Can a band be considered a "supergroup" when only a minuscule percentage of the population knows of their existence? The answer is yes, if the supergroup in question happens to be AFCGT.
AFCGT stands for the volatile combination of Seattle underground-rock mavericks A Frames and Climax Golden Twins. AFCGT's members—Min Yee (bass), Thommy Northcut (drums), Erin Sullivan (guitar), Jeffery Taylor (guitar), and Rob Millis (guitar)—opted to answer questions for this interview as a unified entity, reflecting their egoless approach to music making, but refused to expound substantially on any of the queries.
It's hard to blame them for this reticence. These local stalwarts have done the been-there/done-that jig, and they've earned the right to their insular, semianonymous approach to negotiating through the music biz's rancid labyrinths.
Climax Golden Twins (Taylor and Millis) have been augmenting headspaces in subterranean experimental-music circles since 1993. They opened for Sonic Youth in 1998, have garnered worshipful praise from respected publications worldwide, composed the soundtrack for Session 9, and have one of the region's most vast and elusive discographies. They also enable folks to enjoy the fruits of their expansive collection of 78s, curating the Victrola Favorites compilations for the Dust-to-Digital label. A Frames have issued three lacerating, tar-dark, post-punk albums—including 2005's Black Forest on Sub Pop—and never fail to kill it live.
Over the years, A Frames guitarist Erin Sullivan occasionally has sat in on drums for Climax Golden Twins, so AFCGT already possessed a connection before the principals took the great leap to merge powers. However, no grand master plan prompted their union.
"At some point a year or two ago, [Climax Golden Twins] were invited to blurt some sonic goo onto magnetic tapes the A Frames were working up," the band relate. "A sure-enough good time was had, and it felt right to continue forward."
From such humble origins the quintet soon schemed to release a self-titled blood-red-vinyl 10-inch EP (on local micro-indie Dirty Knobby Industries, destined to go for three figures on eBay by 2012). It's a blast of bile that encompasses no-wave histrionics, cyclotronic noise rock, and tempestuous free jazz. Traumatizing treble prevails, as nearly every song articulates an aural "fuck you" impudently jabbing you in the sternum.
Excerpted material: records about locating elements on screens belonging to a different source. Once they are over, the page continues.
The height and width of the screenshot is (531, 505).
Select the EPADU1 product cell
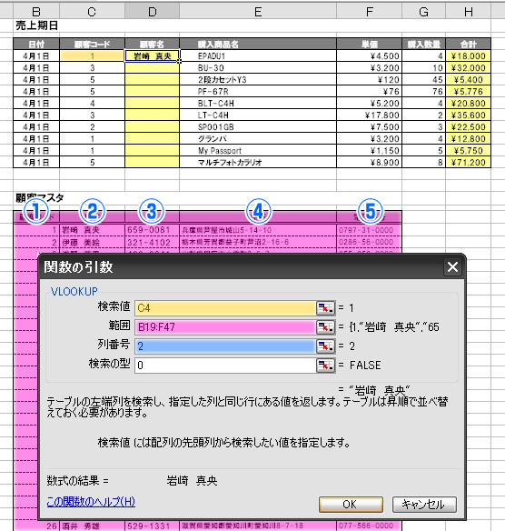point(258,55)
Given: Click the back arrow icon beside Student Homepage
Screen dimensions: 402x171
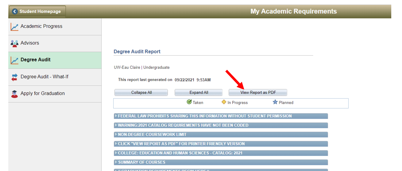Looking at the screenshot, I should (x=15, y=12).
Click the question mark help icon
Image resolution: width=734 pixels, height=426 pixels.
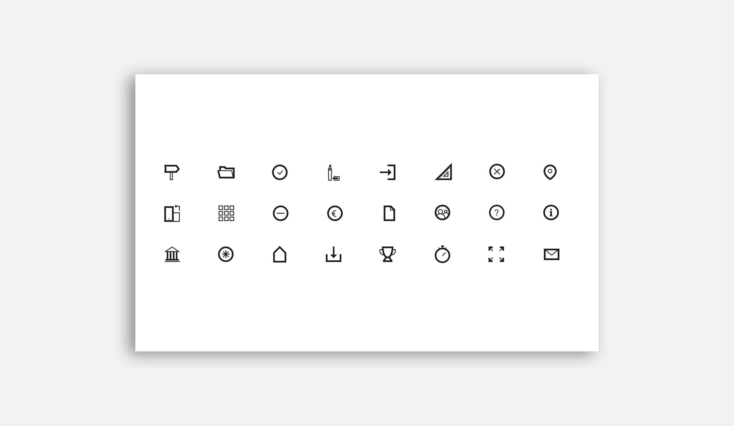pyautogui.click(x=497, y=213)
The sound is at once exhilarating and punishing.
The EP's great last track—"Return of the Leper," an ethnodelic ramble that eludes easy geographical/sonic placement—sounds like something one might hear on a Sublime Frequencies release; it's a departure from AFCGT's output.
"It was a completely spontaneous jam celebrating the return of a band member that had been on hiatus," AFCGT say. "Or it was a completely spontaneous jam celebrating the departure of a band member going on hiatus. Can't remember which."
The group's self-titled debut LP, like the EP, scants on details and liner notes, and no band photos adorn the cover, in keeping with AFCGT's reluctance to perpetuate the cult of personality. (You want to know what these sex machines look like? Go to one of their gigs—just don't forget the ear prophylactics.) But that's not to say the band's full-length is a replica of the 10-inch—it's slightly more refined; in fact, "Return to Thundernest" even emits a spindly, gnarled beauty and some semblance of a melody. But in general, AFCGT still throttle conventional rock niceties with white-knuckled intensity, sending the VU needle vibrating into the red like a stressed-to-the-max forehead vein.
The AFCGT sound is more aggressive and hostile than either A Frames or Climax Golden Twins produce on their own respective releases. The creators were not at all surprised by this turn of events.
"The aggressive quality is heightened by the simple fact that three electric guitars tend to generate a great deal of volume," they explain. "Volume and aggressiveness are inextricably linked in the simian mind."
Live and on wax (these guys rep analog media hard), AFCGT appear to proceed with a raw, first-thought-best-thought approach. The group confirm that a primal, unpremeditated MO fuels their creations.
This method allows AFCGT to work swiftly, and they've completed yet another album, which Sub Pop will likely release in 2009.
Both units' members have seen and heard so much rock music in their lifetimes. What keeps them excited about the genre after all these years?
"The release of endogenous opioid polypeptide compounds in response to playing (and hearing) this music is a good reason." Spoken like a true supergroup.